Task goal -> Count the lines in the entries below that contain the string "Area", treating uppercase and lowercase as different, and reply with the number alone.

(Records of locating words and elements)
□ □ □ □
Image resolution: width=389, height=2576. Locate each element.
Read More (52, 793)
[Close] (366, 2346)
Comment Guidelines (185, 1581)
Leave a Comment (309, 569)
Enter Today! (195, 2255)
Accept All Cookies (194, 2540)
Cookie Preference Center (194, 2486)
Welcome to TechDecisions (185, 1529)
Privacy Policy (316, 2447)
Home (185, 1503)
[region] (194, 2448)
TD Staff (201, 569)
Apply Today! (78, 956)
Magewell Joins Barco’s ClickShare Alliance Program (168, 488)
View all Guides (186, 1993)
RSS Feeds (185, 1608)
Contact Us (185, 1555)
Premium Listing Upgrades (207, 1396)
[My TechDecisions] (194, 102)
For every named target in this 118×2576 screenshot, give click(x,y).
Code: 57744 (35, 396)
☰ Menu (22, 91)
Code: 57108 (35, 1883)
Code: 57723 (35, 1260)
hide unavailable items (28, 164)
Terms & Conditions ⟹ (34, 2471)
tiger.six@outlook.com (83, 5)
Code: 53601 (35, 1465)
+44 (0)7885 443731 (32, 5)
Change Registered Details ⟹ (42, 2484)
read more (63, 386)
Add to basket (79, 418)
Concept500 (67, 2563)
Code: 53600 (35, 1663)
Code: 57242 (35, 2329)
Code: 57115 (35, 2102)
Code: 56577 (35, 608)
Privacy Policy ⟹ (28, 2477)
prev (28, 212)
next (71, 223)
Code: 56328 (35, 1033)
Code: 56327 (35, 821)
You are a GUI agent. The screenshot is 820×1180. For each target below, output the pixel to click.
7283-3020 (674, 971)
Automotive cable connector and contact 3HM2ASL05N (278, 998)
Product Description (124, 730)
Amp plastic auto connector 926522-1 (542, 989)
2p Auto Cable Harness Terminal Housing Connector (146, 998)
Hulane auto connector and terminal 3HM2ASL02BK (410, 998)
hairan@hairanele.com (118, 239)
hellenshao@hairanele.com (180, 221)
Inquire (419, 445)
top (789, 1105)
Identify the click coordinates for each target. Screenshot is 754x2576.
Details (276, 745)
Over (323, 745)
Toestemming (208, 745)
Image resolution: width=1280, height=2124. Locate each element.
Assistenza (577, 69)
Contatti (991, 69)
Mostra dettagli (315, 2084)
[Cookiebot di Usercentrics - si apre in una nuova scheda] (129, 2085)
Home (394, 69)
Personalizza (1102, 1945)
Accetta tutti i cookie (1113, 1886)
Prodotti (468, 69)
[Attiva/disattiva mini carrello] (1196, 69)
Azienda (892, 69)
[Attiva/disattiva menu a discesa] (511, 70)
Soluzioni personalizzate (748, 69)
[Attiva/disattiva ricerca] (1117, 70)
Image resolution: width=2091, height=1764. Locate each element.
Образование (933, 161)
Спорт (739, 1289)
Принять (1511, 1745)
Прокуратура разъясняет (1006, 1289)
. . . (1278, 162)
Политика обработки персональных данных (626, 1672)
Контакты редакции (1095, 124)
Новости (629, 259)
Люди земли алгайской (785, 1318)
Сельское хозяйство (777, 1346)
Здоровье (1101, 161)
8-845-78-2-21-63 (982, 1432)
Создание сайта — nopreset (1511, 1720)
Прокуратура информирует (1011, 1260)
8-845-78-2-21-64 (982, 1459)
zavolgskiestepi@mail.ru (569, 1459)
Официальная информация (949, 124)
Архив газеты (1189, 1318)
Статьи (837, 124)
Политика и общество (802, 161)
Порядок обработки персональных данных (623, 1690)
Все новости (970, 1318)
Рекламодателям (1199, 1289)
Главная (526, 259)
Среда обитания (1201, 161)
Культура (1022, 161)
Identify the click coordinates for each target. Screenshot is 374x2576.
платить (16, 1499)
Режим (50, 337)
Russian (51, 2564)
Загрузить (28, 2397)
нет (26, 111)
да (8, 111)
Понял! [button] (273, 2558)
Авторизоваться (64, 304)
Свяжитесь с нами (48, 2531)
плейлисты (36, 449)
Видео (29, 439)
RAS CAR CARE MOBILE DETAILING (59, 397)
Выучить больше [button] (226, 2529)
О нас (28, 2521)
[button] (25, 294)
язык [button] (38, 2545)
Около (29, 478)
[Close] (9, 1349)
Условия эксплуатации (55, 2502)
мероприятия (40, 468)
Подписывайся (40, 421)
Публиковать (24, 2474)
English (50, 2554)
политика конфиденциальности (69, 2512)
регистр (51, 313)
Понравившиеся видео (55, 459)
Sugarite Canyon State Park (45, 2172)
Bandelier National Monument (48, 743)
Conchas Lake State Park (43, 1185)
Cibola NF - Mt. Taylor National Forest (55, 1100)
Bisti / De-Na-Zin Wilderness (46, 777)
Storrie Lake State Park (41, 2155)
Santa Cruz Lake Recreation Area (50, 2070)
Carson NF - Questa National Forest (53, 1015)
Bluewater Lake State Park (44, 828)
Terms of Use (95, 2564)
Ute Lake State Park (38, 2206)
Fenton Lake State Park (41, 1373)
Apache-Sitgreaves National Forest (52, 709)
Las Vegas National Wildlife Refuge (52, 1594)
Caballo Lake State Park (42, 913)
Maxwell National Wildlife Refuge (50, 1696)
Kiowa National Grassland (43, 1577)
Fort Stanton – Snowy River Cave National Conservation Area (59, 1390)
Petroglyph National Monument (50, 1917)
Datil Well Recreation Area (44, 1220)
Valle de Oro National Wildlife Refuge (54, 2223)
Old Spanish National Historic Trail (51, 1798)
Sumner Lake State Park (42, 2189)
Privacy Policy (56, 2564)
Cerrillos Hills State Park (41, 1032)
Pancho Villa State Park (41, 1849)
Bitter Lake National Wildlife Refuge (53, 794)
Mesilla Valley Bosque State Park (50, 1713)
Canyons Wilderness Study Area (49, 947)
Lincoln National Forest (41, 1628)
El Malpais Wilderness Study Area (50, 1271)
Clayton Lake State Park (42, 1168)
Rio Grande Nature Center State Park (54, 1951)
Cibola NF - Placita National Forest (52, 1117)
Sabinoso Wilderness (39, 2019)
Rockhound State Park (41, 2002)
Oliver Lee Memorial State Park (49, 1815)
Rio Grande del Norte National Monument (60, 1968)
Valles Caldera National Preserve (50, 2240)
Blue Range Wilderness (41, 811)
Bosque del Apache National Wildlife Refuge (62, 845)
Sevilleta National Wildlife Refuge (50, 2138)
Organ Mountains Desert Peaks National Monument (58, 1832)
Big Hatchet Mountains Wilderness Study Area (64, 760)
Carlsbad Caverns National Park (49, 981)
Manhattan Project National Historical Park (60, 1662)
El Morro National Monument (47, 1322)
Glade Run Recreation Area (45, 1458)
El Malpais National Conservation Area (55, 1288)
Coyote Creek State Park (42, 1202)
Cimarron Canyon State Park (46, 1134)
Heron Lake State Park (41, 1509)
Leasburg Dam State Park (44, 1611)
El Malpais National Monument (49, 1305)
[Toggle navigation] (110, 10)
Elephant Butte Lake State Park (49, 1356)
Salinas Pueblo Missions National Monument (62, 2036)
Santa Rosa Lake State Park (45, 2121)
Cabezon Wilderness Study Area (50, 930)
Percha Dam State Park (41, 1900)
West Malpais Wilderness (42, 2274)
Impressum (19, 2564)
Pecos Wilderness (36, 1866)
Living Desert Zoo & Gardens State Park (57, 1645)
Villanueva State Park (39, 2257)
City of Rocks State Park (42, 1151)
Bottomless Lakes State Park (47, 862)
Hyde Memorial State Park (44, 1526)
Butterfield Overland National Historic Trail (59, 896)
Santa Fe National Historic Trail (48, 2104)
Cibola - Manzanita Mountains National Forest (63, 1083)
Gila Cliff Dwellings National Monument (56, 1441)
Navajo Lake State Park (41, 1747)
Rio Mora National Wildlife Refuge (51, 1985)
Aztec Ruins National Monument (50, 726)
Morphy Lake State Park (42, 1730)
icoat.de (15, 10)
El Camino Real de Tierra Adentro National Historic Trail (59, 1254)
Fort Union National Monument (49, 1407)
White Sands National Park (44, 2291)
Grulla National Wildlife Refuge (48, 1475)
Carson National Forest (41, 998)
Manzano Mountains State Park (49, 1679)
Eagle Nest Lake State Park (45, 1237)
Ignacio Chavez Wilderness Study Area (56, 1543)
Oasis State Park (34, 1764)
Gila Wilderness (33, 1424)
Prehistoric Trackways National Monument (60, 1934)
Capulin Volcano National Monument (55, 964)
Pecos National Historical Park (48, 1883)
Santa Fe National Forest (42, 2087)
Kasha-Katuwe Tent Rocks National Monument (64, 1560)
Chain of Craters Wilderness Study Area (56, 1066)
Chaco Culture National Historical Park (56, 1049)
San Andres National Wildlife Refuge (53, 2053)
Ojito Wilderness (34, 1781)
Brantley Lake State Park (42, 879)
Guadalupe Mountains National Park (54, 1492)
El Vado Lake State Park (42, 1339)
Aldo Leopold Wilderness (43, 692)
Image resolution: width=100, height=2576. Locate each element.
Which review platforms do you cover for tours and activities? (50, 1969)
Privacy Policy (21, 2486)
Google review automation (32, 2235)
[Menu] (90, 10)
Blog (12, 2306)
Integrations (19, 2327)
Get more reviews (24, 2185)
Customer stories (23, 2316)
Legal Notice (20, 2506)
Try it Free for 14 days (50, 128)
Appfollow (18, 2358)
□ □ □ □
Response for this exercise -> 11